> _EXERCISE MATERIAL_:
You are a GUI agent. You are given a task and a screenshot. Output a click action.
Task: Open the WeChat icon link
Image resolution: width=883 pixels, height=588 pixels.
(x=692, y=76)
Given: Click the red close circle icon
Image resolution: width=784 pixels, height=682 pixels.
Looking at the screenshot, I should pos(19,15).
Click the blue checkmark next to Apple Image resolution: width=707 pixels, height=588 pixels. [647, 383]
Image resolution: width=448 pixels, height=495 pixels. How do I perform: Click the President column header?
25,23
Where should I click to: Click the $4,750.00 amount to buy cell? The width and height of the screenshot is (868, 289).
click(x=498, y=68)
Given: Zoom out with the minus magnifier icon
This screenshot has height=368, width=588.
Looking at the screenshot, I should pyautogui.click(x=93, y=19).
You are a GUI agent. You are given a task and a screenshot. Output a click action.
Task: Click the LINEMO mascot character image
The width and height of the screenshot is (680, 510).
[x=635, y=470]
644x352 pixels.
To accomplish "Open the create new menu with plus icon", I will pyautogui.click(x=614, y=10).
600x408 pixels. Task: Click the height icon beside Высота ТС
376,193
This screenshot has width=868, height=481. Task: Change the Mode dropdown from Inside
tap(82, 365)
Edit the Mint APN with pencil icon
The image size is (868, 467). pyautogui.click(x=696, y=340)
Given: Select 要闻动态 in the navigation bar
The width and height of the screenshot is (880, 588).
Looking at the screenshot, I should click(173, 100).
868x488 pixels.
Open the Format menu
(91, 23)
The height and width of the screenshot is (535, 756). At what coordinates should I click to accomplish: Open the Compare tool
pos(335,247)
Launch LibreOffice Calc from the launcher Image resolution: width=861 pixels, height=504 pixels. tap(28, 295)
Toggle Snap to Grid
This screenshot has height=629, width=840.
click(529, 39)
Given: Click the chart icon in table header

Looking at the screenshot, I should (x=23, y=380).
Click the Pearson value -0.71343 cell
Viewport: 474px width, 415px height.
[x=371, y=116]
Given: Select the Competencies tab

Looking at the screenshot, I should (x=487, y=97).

> _PROBLEM REQUIREMENTS_: Copy all of the rows above exactly as they appear.

> _ANSWER FOR THIS EXERCISE_:
You are a GUI agent. You are given a task and a screenshot. Output a click action.
Task: Open the WeChat icon link
Image resolution: width=883 pixels, height=588 pixels.
(x=692, y=76)
Given: Click the red close circle icon
Image resolution: width=784 pixels, height=682 pixels.
Looking at the screenshot, I should pos(19,15).
Click the blue checkmark next to Apple Image resolution: width=707 pixels, height=588 pixels. [647, 383]
Image resolution: width=448 pixels, height=495 pixels. How do I perform: Click the President column header?
25,23
Where should I click to: Click the $4,750.00 amount to buy cell? The width and height of the screenshot is (868, 289).
click(x=498, y=68)
Given: Zoom out with the minus magnifier icon
This screenshot has height=368, width=588.
Looking at the screenshot, I should pyautogui.click(x=93, y=19).
You are a GUI agent. You are given a task and a screenshot. Output a click action.
Task: Click the LINEMO mascot character image
The width and height of the screenshot is (680, 510).
[x=635, y=470]
644x352 pixels.
To accomplish "Open the create new menu with plus icon", I will pyautogui.click(x=614, y=10).
600x408 pixels. Task: Click the height icon beside Высота ТС
376,193
This screenshot has width=868, height=481. Task: Change the Mode dropdown from Inside
tap(82, 365)
Edit the Mint APN with pencil icon
The image size is (868, 467). pyautogui.click(x=696, y=340)
Given: Select 要闻动态 in the navigation bar
The width and height of the screenshot is (880, 588).
Looking at the screenshot, I should click(173, 100).
868x488 pixels.
Open the Format menu
(91, 23)
The height and width of the screenshot is (535, 756). At what coordinates should I click to accomplish: Open the Compare tool
pos(335,247)
Launch LibreOffice Calc from the launcher Image resolution: width=861 pixels, height=504 pixels. tap(28, 295)
Toggle Snap to Grid
This screenshot has height=629, width=840.
click(529, 39)
Given: Click the chart icon in table header

Looking at the screenshot, I should (x=23, y=380).
Click the Pearson value -0.71343 cell
Viewport: 474px width, 415px height.
[x=371, y=116]
Given: Select the Competencies tab

Looking at the screenshot, I should (x=487, y=97).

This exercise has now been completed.